Information:
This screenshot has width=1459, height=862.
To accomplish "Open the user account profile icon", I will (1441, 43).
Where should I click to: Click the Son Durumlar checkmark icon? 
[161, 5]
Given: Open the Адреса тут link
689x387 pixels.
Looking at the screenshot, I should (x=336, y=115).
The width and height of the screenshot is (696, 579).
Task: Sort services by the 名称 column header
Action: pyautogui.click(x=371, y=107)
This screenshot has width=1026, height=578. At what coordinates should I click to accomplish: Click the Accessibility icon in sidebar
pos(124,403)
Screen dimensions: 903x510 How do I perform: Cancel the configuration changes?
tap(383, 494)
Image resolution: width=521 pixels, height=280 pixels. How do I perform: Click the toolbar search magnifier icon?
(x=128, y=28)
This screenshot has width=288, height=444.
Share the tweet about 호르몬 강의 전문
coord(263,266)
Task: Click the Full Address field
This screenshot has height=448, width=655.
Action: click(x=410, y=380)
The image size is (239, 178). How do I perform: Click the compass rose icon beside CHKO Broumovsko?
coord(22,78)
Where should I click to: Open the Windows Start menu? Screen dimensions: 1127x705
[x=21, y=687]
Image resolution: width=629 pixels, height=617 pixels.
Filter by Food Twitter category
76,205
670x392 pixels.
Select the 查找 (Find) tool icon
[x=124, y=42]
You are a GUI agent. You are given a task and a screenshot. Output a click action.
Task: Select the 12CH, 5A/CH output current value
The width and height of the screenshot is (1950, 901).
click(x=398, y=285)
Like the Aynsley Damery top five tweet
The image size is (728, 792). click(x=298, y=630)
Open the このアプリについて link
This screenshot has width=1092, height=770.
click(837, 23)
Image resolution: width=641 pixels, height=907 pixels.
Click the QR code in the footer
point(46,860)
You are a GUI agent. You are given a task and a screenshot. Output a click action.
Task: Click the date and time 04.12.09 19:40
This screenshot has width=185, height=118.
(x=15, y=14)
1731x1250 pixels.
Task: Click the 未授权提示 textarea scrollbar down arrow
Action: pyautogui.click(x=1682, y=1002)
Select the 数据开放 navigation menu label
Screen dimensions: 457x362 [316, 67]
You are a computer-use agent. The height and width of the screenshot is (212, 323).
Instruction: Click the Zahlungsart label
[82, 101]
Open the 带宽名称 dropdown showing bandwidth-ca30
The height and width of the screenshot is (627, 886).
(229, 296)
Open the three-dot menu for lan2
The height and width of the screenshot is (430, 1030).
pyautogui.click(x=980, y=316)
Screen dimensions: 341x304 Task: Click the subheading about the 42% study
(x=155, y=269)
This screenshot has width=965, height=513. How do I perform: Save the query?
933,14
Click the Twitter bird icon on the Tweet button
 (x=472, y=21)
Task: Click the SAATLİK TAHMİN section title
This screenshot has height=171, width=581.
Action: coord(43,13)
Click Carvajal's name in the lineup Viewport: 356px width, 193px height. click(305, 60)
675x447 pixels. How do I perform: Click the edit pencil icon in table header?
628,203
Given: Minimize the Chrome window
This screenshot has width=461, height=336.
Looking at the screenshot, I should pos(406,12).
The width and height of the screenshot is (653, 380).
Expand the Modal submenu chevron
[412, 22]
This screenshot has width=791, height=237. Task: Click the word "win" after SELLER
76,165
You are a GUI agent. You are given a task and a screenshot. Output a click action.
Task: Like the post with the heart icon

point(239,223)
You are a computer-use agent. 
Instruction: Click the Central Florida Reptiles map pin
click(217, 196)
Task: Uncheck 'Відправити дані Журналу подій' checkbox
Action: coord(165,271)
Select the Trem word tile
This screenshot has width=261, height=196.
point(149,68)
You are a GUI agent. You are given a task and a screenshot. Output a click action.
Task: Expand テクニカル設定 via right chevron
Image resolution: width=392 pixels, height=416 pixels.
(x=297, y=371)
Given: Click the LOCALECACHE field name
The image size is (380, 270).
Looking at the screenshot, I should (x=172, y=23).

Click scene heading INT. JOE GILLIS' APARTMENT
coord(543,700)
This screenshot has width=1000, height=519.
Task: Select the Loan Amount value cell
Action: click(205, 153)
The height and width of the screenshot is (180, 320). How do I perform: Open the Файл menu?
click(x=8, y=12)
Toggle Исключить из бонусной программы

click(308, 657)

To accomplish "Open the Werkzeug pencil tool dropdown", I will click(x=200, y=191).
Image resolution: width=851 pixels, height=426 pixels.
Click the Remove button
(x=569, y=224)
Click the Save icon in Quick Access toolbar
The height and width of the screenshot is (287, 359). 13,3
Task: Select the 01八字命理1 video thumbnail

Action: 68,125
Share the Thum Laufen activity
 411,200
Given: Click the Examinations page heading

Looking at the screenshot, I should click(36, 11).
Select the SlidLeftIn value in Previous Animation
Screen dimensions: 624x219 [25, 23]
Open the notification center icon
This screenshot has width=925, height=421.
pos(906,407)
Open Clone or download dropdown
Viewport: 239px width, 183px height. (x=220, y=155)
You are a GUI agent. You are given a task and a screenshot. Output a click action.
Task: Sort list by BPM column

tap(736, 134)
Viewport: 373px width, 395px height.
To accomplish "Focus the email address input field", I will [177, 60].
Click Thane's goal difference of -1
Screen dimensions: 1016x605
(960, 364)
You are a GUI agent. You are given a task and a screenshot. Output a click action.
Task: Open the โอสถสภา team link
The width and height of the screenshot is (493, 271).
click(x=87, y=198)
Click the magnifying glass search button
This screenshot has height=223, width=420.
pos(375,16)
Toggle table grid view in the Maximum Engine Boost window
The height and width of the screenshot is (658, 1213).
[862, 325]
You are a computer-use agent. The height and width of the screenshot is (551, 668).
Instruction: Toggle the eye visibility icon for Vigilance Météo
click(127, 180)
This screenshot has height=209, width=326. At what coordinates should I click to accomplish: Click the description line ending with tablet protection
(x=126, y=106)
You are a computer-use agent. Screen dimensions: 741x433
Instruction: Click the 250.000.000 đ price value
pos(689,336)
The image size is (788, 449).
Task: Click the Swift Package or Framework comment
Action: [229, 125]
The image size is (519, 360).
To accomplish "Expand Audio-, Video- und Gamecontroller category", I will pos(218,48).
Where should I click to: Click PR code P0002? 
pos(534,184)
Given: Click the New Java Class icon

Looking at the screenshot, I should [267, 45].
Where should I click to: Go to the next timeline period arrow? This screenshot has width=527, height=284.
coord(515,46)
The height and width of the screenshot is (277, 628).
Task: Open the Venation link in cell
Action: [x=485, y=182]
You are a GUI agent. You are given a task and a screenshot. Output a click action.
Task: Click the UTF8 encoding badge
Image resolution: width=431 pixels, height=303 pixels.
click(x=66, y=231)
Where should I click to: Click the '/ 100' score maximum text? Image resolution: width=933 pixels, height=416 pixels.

Exercise requirements: Nothing but the lines holding the word "will" should be returned from the listing above.

Solution:
To accomplish "Open the user account profile icon", I will (1441, 43).
To accomplish "Open the Werkzeug pencil tool dropdown", I will click(x=200, y=191).
To accomplish "Focus the email address input field", I will [177, 60].
To accomplish "Expand Audio-, Video- und Gamecontroller category", I will pos(218,48).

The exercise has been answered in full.